Garten’s eyebrows rose.
“You don’t?” said Trassan.
“Well, you see, job.” Garten smiled at some private matter and swirled the dregs of his drink. “Wife. All that.”
“Bah! When was the last time you had a holiday? You’re staying out with me, by the gods. Besides, I’ve got something to show you, I can only show you now the tide is low, and it’s best seen at first light.”
CHAPTER SEVEN
The Darkling
GUIS DID NOT go straight home but went instead to the Carcaron’s Gold, a quieter place, expensive—too expensive in truth for his depleted resources. The atmosphere was altogether more private. This was a place monied lovers came, or men with business they would rather hide.
Guis stared into his wine cup. He drained it, filled it, then drained it again. A knot sat between his shoulders, a boulder in his gut. A cruel anxiety that was not his own crushed his heart. He went over again what Trassan had said, the manner he had said it. Already his intellect had processed the exchange accurately, but his emotions were not his to command.
A malady of the nerves afflicted Guis. He took pains to see his self-loathing reflected in others’ love for him. He took bitter satisfaction when his poor behaviour engendered the rejection he feared.
The worst of it was that he knew it was all nonsense. Helterskelter down the passages of his mind, there was a part of him that did not suffer, a Guis as might have been. It looked upon the greater Guis in horror, and despised what it saw as weak. He had been told once that those insane who know they are insane are close to sanity. He ruefully reflected such self-knowledge did not provide a cure.
He shook his head mechanically, four to the left, four to the right. If I do this no harm will come to those I love. If I tap the table, if I tap the table but four times, all will be well. All of it. He did it, four sets of four, digging his nails harder and harder into the wood until they parted the grain.
The ritual did no good. Nor did the alcohol. He could not regain his mask. Forebodings of imminent disaster gripped him.
“Careful, master,” hissed Tyn in his ear. “You are slipping. We should leave.”
“Nonsense,” he said, ignoring the slur in his voice. “I need to find some women.”
“To what? To look at them, frighten them, and not approach? To leer at them in drunkenness?
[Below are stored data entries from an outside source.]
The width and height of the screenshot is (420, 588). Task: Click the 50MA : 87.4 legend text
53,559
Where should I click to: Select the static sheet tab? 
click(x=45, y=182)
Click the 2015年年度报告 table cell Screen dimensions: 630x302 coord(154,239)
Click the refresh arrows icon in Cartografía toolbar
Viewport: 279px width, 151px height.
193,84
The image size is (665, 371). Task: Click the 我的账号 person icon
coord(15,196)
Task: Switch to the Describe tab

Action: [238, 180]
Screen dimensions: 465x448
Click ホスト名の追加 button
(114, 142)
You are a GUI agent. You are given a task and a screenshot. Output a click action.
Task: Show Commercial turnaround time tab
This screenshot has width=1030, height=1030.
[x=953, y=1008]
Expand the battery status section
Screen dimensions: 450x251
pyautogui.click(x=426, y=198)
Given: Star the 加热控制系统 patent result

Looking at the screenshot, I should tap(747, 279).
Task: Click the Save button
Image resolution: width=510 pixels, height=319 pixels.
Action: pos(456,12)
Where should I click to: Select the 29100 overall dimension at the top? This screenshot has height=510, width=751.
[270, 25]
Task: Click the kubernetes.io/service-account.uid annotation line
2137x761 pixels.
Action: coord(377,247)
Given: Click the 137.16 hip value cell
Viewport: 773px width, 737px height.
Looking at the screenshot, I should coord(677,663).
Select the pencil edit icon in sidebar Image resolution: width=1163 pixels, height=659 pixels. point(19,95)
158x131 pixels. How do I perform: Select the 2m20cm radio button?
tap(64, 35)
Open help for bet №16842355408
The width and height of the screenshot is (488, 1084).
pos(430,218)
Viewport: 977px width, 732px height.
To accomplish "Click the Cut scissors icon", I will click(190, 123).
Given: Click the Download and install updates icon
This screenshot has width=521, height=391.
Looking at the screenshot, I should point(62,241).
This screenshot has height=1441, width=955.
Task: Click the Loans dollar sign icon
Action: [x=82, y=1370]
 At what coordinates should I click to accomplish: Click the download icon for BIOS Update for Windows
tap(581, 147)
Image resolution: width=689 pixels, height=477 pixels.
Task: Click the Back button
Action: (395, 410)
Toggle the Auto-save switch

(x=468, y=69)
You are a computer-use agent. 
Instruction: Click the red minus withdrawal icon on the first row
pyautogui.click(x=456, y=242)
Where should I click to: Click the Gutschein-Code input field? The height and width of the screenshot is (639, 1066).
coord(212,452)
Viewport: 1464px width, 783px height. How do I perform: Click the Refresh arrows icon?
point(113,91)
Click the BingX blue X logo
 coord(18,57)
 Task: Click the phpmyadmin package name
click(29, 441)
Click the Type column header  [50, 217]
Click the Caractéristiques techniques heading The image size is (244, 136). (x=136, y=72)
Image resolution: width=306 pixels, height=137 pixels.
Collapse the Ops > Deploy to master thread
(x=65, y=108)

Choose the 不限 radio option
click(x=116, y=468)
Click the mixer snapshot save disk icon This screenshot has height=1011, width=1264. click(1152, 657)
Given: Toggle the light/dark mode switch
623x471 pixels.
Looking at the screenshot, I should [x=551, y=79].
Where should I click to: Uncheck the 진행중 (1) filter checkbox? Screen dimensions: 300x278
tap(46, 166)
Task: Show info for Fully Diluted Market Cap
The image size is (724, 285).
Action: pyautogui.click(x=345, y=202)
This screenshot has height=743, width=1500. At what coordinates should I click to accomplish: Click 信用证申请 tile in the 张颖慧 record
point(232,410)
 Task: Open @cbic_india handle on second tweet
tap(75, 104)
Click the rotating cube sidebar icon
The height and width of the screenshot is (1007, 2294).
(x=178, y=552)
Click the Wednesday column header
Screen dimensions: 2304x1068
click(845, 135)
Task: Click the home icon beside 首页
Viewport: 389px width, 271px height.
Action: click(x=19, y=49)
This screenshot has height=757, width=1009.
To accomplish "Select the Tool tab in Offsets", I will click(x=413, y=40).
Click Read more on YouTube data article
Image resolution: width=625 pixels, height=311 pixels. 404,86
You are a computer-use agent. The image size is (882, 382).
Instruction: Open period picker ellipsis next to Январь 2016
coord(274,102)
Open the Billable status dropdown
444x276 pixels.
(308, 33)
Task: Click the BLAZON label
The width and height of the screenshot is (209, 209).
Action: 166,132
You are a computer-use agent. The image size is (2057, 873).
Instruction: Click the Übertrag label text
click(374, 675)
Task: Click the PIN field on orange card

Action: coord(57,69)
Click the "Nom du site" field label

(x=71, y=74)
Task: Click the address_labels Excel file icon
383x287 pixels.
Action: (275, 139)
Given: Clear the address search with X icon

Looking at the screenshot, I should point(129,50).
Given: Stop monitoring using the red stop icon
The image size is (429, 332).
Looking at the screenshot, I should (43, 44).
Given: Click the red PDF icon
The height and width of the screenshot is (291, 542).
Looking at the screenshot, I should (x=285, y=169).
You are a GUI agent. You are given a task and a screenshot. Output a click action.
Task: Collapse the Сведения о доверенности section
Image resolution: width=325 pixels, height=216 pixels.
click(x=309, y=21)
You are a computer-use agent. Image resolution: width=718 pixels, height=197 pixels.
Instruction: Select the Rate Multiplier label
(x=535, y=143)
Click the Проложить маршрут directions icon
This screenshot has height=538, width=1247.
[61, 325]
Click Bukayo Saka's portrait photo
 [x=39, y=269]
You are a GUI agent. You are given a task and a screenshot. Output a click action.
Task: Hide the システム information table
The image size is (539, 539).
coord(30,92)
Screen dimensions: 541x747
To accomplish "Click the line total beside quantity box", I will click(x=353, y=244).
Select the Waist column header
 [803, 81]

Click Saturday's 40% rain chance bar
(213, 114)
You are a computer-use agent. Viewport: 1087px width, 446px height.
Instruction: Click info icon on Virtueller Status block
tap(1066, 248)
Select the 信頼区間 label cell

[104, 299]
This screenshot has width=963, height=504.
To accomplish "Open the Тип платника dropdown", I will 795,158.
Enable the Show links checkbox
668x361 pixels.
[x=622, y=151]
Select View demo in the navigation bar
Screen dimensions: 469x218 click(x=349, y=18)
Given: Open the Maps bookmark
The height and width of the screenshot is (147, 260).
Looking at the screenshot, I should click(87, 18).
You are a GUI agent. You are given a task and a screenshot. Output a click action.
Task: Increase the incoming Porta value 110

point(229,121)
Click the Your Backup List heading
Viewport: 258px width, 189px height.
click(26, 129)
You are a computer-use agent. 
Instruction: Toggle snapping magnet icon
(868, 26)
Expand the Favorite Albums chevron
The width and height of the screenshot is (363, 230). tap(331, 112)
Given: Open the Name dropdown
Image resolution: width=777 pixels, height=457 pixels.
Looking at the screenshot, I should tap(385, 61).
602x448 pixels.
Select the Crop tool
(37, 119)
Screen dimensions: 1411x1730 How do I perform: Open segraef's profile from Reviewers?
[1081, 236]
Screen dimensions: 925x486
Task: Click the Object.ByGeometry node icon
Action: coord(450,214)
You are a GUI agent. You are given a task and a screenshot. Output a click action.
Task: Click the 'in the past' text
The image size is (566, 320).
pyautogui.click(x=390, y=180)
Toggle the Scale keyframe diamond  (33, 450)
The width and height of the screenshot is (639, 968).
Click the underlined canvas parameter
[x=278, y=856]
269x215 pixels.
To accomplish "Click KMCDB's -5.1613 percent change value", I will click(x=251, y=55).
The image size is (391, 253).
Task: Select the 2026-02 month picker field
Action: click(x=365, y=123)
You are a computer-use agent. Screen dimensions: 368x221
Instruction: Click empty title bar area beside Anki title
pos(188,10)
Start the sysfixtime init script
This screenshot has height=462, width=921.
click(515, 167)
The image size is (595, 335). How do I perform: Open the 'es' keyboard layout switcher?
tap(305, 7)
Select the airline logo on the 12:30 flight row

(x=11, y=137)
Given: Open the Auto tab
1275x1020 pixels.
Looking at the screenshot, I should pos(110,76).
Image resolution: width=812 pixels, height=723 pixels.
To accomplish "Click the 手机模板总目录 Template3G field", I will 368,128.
To speak with them and challenge them to hate you? This I have seen so many times. You must go home. The Twin is large in the sky; this is a night of potency, you should not be out. Go home.”
Tyn tugged at a knot in Guis’s hair. Undoing it would calm his emotions, but such was Guis’s state of mind he would rather suffer. He poked at Tyn, scaring the creature around the back of his neck.
Guis rubbed the insides of his wrists four times each with the opposite wrist. All these acts he performed when no one was looking. If caught, he pretended as if he was doing nothing untoward.
They calmed him a little for a space, ultimately the anxiety redoubled. He reached for his silver cup. A violet spark leapt from its lip, earthing itself in his forefinger with a crack.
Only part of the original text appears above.